A load that hits in cache has very good throughput (2 loads per clock, and in this case micro-fusion means no extra uops to use a memory operand instead of register for cmp). So the main penalty in using a constant from memory is the extra cache footprint and cache misses, but your microbenchmark won't reveal that at all. It also has no other pressure on the load ports.
In the general case:
If possible, use a RIP-relative lea to generate 64-bit address constants.

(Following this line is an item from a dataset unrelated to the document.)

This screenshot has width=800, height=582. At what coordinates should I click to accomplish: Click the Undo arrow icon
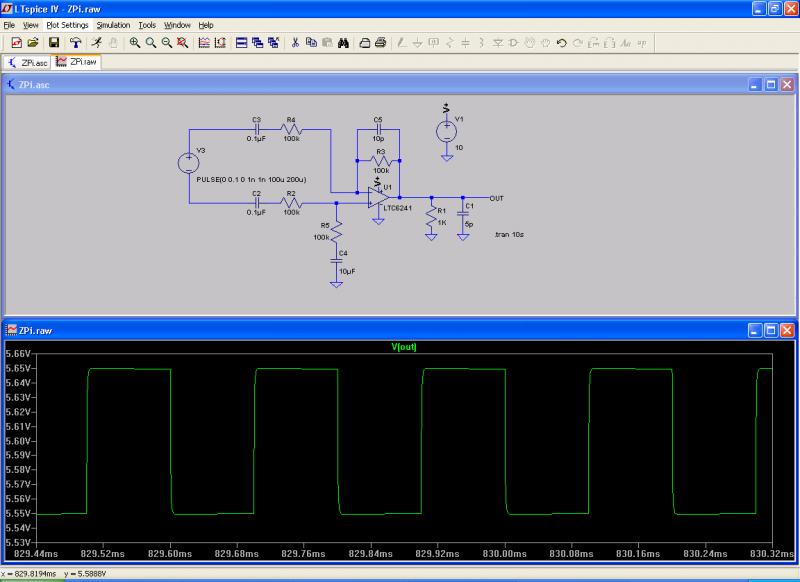click(561, 43)
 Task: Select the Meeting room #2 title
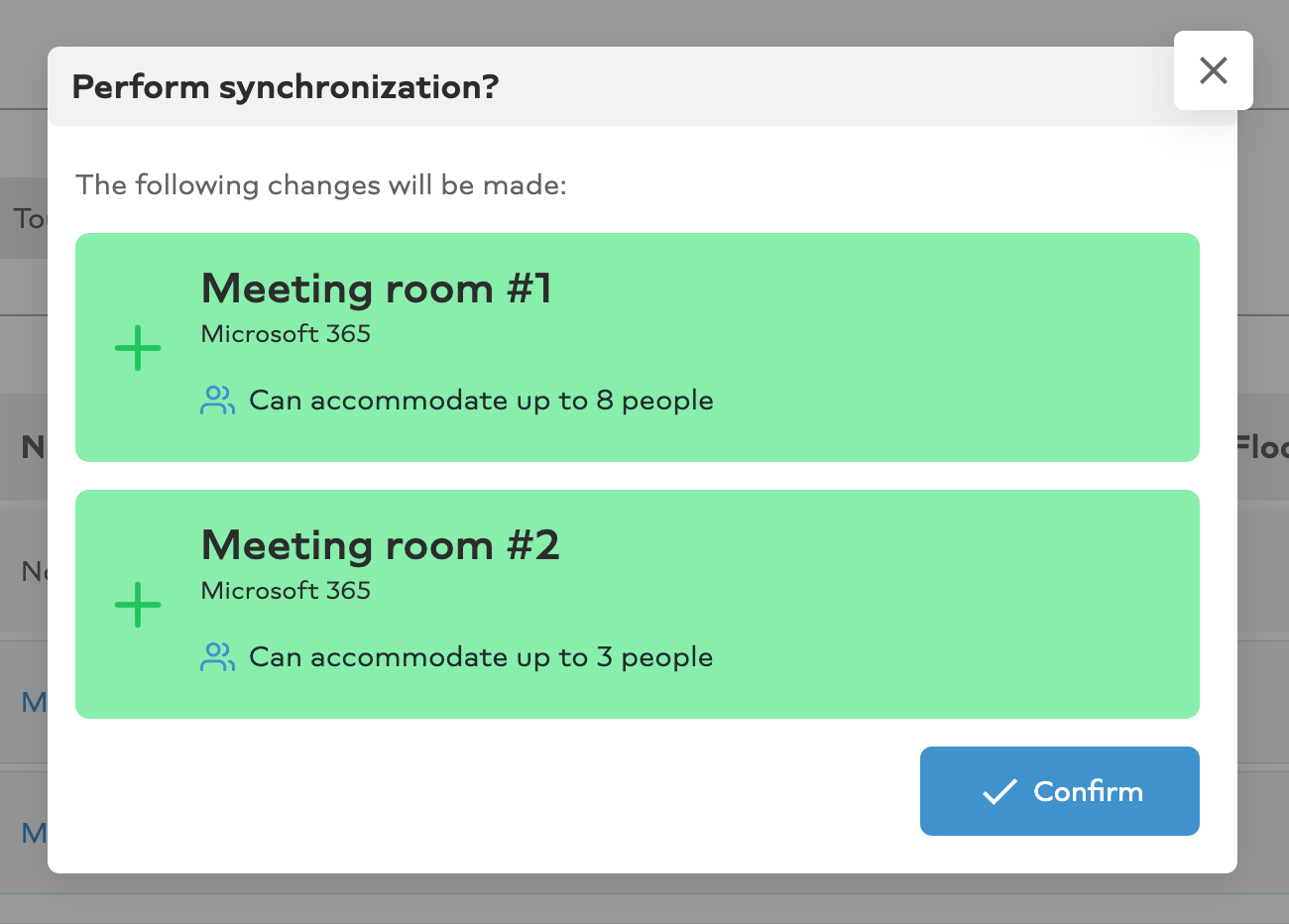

e.g. lea rax, [rel addr64]. Yes, this takes an extra instruction to get the constant into a register. (BTW, just use default rel. You can use [abs fs:0] if you need it.
You can avoid the extra instruction if you build position-dependent code with the default (small) code model, so static addresses fit in the low 32 bits of virtual address space and can be used as immediates. (Actually low 2GiB, so sign or zero extending both work). See 32-bit absolute addresses no longer allowed in x86-64 Linux? if gcc complains about absolute addressing; -pie is enabled by default on most distros. This of course doesn't work in Linux shared libraries, which only support text relocations for 64-bit addresses. But you should avoid relocations whenever possible by using lea to make position-indepdendent code.
Most integer build-time constants fit in 32 bits, so you can use cmp r64, imm32 or cmp r32, imm32 even in PIC code.
If you do need a 64-bit non-address constant, try to hoist the mov r64, imm64 out of a loop. Your cmp loop would have been fine if the mov wasn't inside the loop. x86-64 has enough registers that you (or the compiler) can usually avoid reloads inside inner-most loops in integer code.